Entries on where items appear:
────
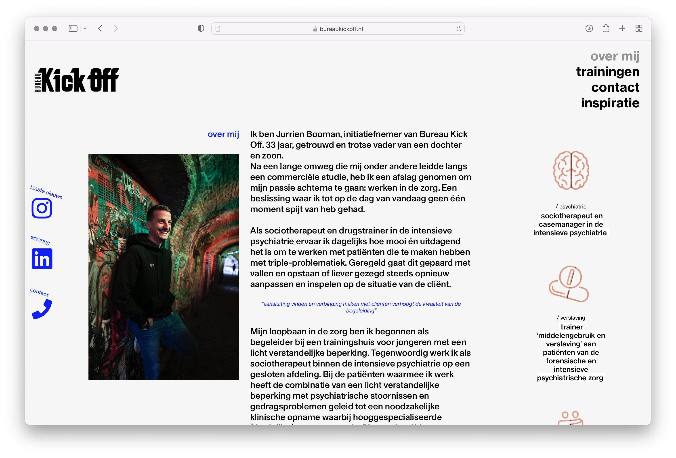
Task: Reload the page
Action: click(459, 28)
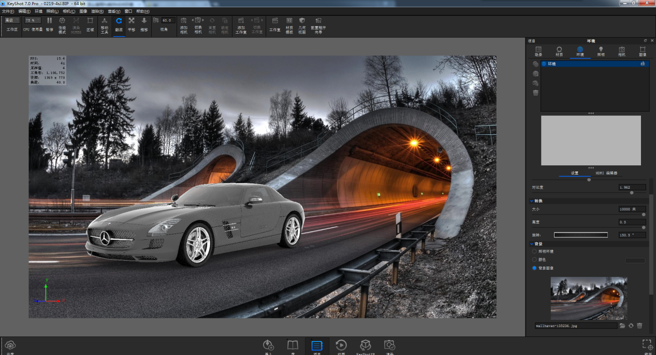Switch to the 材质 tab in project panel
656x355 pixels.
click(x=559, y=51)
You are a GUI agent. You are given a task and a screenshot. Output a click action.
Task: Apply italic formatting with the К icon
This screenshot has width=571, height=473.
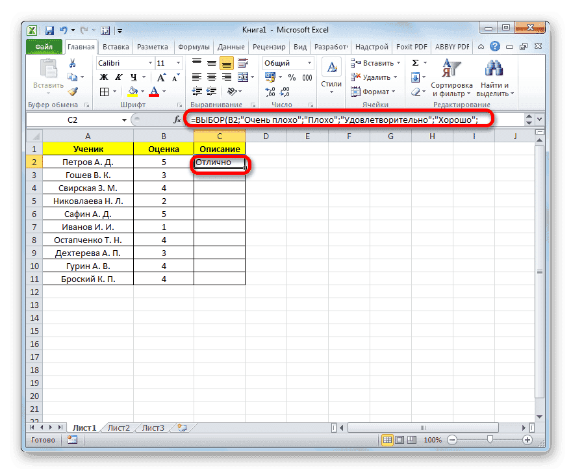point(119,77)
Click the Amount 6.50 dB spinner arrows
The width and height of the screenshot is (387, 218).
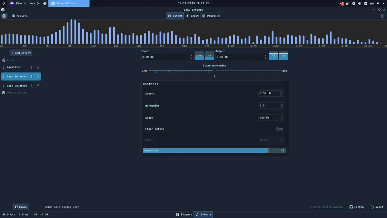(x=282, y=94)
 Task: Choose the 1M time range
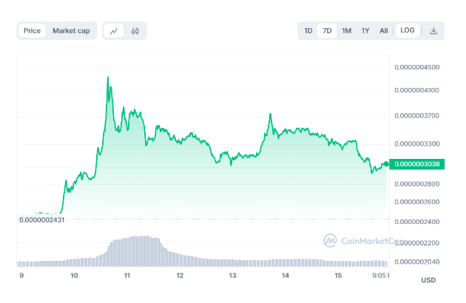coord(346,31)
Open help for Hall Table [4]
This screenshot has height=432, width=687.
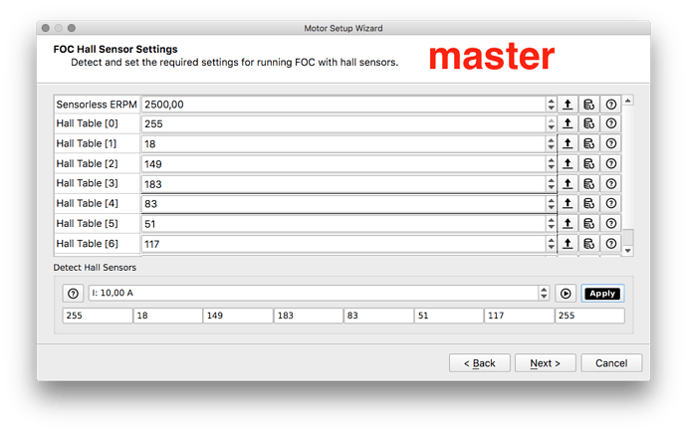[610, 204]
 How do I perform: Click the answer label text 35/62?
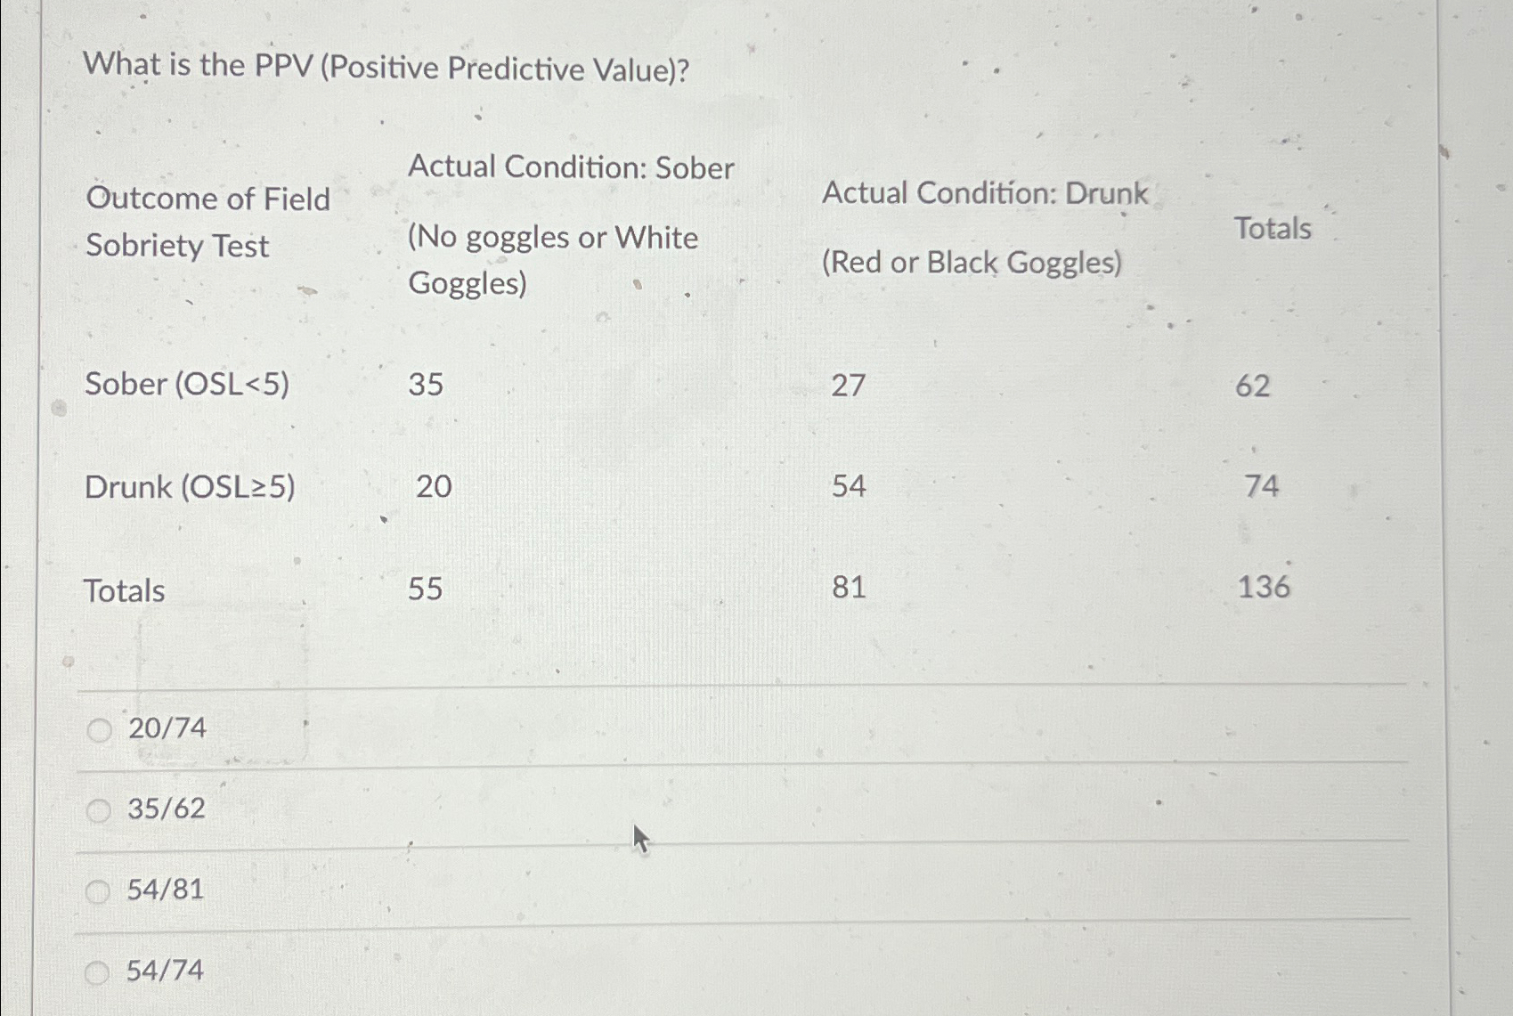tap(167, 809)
────
**Given task**
Please rewrite the records starting at the line containing "How do I perform: Click" and ending at the end of the records, with "Click" replaced by "Select" and everything else unchanged. Leave the pictures out of your answer.

**Task answer**
 How do I perform: Select the answer label text 35/62?
tap(167, 809)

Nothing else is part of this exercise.